Improve this question
I've always been curious... Which is better when salting a password for hashing: prefix, or postfix? Why? Or does it matter, so long as you salt?
To explain: We all (hopefully) know by now that we should salt a password before we hash it for storage in the database [Edit: So you can avoid things like what happened to Jeff Atwood recently]. Typically this is done by concatenating the salt with the password before passing it through the hashing algorithm. But the examples vary... Some examples prepend the salt before the password. Some examples add the salt after the password. I've even seen some that try to put the salt in the middle.

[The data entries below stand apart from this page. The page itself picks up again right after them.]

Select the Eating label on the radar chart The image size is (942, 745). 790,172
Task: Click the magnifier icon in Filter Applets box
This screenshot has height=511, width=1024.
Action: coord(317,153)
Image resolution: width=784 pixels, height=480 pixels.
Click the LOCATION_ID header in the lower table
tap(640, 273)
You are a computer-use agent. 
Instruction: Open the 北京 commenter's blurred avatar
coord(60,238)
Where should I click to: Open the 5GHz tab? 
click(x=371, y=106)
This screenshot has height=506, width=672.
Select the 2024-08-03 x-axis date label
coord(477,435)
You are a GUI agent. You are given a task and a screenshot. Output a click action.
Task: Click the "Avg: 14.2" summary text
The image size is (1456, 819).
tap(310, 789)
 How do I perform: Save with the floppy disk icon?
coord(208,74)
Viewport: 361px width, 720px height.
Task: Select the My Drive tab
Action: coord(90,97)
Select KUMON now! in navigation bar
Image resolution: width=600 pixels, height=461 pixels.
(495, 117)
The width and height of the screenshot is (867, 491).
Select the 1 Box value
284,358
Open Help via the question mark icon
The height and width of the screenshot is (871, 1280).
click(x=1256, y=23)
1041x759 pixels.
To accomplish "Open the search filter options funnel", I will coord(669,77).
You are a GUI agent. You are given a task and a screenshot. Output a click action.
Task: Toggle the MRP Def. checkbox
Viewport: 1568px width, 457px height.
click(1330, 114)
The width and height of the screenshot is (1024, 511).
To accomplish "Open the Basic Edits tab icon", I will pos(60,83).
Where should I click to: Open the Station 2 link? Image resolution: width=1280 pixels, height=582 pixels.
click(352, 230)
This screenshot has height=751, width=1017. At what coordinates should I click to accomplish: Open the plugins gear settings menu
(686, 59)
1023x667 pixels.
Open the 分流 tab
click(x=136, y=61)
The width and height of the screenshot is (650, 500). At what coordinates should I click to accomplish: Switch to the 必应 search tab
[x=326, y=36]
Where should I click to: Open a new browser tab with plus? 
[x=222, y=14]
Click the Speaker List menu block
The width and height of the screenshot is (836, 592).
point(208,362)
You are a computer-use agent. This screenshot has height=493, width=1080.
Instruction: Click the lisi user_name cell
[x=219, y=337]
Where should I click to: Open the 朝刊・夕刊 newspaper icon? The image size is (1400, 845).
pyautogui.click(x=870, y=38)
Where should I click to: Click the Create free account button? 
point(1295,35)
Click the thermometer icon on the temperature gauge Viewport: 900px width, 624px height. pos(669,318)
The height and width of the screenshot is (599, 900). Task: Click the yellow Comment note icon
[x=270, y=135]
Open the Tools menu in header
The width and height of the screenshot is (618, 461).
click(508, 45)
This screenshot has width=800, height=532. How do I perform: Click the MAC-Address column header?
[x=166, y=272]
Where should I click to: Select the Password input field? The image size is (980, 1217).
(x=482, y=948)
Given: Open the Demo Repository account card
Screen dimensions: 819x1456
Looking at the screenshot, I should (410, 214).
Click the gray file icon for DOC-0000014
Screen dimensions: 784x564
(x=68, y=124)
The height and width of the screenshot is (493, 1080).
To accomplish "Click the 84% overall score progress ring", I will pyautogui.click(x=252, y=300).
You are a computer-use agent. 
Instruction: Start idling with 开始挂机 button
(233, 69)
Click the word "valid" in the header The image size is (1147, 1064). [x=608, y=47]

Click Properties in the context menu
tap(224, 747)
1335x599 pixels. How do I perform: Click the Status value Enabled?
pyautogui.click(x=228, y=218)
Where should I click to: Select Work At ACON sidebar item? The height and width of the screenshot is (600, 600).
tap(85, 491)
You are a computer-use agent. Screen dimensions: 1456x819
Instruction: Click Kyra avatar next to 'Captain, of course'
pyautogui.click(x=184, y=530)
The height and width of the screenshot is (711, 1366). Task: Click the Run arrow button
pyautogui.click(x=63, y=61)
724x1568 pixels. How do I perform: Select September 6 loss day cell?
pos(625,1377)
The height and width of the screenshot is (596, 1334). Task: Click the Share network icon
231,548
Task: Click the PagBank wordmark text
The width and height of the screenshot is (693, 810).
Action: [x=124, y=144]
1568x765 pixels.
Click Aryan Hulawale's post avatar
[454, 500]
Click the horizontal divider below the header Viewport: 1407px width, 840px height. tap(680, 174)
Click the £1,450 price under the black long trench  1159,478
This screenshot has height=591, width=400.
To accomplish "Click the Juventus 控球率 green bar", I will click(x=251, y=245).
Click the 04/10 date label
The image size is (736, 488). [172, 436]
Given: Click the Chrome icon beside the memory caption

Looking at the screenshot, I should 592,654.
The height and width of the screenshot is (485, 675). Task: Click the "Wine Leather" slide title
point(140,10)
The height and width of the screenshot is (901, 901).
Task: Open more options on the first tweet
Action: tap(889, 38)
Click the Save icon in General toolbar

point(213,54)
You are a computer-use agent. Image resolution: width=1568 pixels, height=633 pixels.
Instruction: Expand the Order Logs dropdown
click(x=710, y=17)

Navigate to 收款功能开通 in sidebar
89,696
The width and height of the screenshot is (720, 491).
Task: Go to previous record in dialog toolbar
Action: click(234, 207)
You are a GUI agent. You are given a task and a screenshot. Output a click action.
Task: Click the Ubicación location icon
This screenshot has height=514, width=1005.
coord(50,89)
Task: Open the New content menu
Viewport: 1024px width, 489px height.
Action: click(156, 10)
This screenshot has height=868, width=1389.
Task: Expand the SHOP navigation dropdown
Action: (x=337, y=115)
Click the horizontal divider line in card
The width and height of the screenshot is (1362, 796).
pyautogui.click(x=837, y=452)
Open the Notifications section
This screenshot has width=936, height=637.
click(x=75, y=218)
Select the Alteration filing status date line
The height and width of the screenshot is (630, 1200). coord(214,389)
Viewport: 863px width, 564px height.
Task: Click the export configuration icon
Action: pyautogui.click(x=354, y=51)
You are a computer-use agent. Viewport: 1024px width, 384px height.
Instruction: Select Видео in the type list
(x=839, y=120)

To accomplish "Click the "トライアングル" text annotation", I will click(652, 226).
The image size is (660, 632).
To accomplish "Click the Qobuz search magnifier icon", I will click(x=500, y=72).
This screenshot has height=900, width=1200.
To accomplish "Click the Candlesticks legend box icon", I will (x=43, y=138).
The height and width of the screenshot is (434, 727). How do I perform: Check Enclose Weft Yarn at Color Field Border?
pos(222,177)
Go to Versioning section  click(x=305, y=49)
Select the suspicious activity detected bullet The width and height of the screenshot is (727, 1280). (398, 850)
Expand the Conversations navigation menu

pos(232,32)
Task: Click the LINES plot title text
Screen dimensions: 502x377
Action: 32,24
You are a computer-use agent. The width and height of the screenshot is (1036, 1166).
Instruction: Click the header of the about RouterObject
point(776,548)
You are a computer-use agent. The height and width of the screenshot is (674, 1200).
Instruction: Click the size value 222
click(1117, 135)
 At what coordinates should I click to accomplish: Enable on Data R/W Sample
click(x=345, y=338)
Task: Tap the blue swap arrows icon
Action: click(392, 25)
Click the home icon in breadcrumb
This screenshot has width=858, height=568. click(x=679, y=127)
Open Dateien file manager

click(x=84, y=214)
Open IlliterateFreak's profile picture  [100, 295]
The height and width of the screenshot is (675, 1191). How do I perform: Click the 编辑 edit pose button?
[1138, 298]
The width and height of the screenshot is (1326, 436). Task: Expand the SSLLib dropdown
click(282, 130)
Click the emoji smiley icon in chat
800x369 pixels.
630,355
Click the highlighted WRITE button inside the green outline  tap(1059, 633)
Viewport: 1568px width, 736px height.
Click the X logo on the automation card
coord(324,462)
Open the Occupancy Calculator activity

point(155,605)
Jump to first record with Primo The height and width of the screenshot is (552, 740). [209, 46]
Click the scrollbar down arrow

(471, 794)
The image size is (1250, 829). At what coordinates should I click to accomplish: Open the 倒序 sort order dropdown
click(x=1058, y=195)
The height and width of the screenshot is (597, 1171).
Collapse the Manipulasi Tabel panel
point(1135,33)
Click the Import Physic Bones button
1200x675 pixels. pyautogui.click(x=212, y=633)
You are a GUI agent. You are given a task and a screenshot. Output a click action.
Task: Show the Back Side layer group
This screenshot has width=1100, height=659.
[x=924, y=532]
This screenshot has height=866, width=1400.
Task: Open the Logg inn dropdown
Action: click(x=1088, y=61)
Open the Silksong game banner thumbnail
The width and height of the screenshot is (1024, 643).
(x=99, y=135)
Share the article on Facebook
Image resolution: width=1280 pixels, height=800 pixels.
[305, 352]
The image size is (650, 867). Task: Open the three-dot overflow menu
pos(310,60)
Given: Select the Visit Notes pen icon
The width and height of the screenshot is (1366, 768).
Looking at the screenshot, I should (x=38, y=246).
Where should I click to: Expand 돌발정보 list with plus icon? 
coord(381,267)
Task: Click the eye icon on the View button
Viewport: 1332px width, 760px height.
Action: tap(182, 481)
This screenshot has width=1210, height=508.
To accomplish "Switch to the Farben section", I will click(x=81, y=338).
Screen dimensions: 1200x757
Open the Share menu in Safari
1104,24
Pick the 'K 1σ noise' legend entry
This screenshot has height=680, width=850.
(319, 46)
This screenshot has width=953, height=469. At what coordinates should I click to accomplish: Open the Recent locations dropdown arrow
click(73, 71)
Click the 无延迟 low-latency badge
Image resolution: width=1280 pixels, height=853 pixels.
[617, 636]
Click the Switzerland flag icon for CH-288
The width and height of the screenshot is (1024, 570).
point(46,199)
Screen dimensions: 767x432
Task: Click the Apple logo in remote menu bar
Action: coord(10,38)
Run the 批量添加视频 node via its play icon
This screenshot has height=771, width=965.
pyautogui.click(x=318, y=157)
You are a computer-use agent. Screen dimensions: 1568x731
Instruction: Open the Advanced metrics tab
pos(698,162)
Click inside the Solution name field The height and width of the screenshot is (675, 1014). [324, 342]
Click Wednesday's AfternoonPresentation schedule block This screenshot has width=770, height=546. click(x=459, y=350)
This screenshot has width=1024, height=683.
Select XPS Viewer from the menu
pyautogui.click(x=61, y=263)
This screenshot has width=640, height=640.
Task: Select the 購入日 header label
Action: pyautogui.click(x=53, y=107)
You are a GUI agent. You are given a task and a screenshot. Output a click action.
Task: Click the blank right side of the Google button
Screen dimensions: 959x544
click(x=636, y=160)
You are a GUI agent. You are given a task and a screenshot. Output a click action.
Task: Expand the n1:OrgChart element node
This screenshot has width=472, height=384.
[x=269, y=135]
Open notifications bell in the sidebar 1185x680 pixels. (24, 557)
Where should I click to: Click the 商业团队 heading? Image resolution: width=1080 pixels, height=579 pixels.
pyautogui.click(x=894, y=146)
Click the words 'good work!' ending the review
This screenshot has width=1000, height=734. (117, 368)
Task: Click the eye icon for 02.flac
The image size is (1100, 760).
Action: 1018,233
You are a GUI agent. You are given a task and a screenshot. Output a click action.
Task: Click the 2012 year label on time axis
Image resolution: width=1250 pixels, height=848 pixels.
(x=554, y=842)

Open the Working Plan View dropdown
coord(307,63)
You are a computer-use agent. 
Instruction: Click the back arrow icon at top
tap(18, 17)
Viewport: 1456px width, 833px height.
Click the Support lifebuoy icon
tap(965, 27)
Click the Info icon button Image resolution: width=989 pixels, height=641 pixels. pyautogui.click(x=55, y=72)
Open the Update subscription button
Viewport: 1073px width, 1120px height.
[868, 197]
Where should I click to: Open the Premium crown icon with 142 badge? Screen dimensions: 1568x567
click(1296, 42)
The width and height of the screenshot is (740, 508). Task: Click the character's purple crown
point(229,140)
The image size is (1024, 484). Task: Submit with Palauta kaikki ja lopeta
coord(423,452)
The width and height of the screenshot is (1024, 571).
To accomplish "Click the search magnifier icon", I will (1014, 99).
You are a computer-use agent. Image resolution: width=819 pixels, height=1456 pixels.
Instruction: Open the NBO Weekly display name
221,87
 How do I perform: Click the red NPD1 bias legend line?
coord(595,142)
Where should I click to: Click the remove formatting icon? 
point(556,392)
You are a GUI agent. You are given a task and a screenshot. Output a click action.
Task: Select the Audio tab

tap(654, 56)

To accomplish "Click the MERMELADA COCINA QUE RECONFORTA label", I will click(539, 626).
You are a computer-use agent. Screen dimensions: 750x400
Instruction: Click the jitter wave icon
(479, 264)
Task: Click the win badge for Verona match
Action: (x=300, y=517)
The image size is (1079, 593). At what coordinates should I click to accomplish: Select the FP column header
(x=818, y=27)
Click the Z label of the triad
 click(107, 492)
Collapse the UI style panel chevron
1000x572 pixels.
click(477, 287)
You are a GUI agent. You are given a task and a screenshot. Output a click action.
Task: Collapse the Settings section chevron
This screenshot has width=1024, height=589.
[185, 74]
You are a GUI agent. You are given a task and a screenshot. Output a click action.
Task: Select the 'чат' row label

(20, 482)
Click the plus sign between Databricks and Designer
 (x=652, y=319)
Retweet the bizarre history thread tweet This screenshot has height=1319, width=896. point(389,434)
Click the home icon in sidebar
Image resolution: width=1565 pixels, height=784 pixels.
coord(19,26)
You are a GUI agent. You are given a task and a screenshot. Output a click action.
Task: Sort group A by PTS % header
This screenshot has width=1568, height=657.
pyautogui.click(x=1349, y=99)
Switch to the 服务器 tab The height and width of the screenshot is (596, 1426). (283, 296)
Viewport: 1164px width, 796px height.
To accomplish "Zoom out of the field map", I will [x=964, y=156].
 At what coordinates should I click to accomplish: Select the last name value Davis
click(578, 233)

So which is the better method, and why? Is there a method that decreases the chance of a hash collision? My Googling hasn't turned up a decent analysis on the subject.
Edit: Great answers folks! I'm sorry I could only pick one answer. :)
Prefix or suffix is irrelevant, it's only about adding some entropy and length to the password.
You should consider those three things:
The salt has to be different for every password you store. (This is quite a common misunderstanding.)
Use a cryptographically secure random number generator.
Choose a long enough salt. Think about the birthday problem.
There's an excellent answer by Dave Sherohman to another question why you should use randomly generated salts instead of a user's name (or other personal data). If you follow those suggestions, it really doesn't matter where you put your salt in.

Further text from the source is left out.